Modelling and optimization of single-pass tangential flow ultrafiltration for continuous manufacturing of monoclonal antibodies

Abstract Formulation of biotherapeutics using single pass tangential-flow filtration (SPTFF) is a critical step in continuous manufacturing processes for many drugs including monoclonal antibodies (mAbs). The concentration of the mAb in the final formulation is a critical quality attribute which affects safety and efficacy and is determined by the concentration factor achieved by the process material stream in a single pass through an SPTFF module. Modern SPTFF modules consist of multiple smaller membranes connected in different series and parallel configurations to increase the overall membrane area and residence time of the process material in order to achieve high concentration factors in a single pass.

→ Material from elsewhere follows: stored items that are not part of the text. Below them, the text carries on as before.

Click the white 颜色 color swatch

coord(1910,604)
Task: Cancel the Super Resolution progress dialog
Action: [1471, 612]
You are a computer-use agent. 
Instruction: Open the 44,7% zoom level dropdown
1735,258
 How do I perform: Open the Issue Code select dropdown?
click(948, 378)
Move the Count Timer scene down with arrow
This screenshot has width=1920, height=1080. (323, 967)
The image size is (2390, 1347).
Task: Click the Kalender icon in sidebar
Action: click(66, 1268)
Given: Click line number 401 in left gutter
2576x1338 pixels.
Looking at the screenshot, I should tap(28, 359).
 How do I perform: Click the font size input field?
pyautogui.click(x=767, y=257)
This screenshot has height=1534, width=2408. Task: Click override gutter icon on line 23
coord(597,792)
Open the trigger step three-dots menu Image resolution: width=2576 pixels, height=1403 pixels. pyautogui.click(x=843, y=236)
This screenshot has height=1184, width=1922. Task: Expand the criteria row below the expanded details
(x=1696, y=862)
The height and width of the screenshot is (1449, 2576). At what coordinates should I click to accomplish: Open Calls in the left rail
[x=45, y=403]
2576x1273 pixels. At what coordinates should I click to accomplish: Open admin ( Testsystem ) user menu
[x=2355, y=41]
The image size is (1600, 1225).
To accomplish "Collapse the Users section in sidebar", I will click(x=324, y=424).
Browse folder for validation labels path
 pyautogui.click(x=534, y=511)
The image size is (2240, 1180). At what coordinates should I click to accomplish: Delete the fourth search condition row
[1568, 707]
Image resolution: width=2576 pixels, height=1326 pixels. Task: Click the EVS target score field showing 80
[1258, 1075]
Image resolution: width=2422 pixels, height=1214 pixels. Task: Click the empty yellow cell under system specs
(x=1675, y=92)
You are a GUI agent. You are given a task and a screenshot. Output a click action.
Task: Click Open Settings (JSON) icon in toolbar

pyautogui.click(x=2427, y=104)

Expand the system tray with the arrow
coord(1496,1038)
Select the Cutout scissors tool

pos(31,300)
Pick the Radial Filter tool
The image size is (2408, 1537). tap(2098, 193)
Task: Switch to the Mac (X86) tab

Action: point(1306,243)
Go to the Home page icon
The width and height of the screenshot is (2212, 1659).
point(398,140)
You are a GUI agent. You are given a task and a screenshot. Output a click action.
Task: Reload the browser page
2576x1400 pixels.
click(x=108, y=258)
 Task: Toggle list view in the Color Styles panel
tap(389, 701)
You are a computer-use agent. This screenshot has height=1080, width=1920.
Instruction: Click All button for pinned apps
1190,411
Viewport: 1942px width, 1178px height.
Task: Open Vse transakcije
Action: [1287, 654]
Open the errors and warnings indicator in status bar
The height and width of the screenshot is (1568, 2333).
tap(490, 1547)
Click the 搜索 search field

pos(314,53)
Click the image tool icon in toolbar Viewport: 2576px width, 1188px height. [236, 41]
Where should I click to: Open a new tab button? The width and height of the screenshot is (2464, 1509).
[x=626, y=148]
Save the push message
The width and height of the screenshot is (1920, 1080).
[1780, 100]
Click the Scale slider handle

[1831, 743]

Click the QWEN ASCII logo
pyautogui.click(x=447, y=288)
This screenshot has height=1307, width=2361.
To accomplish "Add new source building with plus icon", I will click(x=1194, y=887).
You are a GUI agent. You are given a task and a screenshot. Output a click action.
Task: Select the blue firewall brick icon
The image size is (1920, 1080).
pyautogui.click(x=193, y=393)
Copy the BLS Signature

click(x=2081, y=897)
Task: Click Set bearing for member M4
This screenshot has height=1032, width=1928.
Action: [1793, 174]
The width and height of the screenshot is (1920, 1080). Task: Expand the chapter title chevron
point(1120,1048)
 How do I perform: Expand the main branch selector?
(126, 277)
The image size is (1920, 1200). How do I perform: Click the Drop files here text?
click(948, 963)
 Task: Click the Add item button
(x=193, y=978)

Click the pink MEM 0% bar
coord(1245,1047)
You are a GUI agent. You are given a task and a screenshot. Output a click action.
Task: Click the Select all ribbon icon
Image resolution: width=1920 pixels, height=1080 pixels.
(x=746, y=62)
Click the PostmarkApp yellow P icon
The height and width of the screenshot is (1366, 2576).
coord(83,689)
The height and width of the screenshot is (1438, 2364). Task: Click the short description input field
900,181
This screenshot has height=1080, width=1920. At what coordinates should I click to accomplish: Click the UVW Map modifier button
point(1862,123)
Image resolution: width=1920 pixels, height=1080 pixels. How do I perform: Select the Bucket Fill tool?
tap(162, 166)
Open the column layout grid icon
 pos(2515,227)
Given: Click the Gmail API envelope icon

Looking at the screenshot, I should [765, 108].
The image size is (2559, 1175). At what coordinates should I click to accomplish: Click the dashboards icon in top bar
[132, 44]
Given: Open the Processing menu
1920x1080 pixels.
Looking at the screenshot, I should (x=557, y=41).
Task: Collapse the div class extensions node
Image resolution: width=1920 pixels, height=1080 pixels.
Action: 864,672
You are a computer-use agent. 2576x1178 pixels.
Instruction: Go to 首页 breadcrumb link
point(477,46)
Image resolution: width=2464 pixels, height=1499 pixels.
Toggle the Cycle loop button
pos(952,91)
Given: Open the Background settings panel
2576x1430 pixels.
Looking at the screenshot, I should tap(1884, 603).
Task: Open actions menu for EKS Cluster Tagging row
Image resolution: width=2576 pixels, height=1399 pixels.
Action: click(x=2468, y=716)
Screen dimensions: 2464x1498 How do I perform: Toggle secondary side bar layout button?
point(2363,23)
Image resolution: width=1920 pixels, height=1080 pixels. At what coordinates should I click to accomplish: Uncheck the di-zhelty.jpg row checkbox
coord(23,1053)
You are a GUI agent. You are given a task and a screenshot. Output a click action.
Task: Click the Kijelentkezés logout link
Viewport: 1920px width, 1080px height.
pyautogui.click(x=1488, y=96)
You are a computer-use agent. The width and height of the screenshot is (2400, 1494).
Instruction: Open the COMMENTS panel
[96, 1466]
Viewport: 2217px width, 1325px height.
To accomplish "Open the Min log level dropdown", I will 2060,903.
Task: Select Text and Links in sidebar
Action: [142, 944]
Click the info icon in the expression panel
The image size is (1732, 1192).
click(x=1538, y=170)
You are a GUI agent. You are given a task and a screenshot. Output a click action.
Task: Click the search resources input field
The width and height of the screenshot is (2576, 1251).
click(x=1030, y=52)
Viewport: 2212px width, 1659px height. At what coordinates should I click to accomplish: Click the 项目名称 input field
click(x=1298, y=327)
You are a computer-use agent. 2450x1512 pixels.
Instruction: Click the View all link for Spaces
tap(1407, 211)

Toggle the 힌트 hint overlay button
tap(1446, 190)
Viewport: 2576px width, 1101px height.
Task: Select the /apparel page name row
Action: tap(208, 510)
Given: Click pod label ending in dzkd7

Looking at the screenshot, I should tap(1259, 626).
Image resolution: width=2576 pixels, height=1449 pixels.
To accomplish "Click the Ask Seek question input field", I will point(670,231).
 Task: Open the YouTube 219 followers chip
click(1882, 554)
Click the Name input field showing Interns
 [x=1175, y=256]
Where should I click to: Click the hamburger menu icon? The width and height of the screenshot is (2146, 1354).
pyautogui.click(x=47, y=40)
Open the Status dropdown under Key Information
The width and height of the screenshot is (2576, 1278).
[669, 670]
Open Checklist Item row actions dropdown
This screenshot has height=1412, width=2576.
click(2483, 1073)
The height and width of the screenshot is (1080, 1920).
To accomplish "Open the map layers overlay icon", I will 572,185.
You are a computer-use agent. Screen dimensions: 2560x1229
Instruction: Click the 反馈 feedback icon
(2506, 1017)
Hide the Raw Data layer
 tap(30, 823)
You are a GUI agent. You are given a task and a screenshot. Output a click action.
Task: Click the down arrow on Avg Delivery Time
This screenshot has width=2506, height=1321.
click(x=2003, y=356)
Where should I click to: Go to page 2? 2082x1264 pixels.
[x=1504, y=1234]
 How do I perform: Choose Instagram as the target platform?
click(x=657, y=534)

The present work leverages the gel polarization model of protein ultrafiltration to develop a model for the permeate flux vs. time profile of a single membrane inside an SPTFF module based on three key resistances, namely the boundary layer resistance, resistance of the deposited protein layer over time, and intrinsic membrane resistance. Correlations are developed to predict the key mechanistic parameters across the typical operating range of flow rate, bulk concentration and transmembrane pressure in downstream mAb processing steps. The single membrane model is then used as a building block to model complex SPTFF configurations with diverse tree structures, and to facilitate in-silico design of customized SPTFF configurations based on operating targets.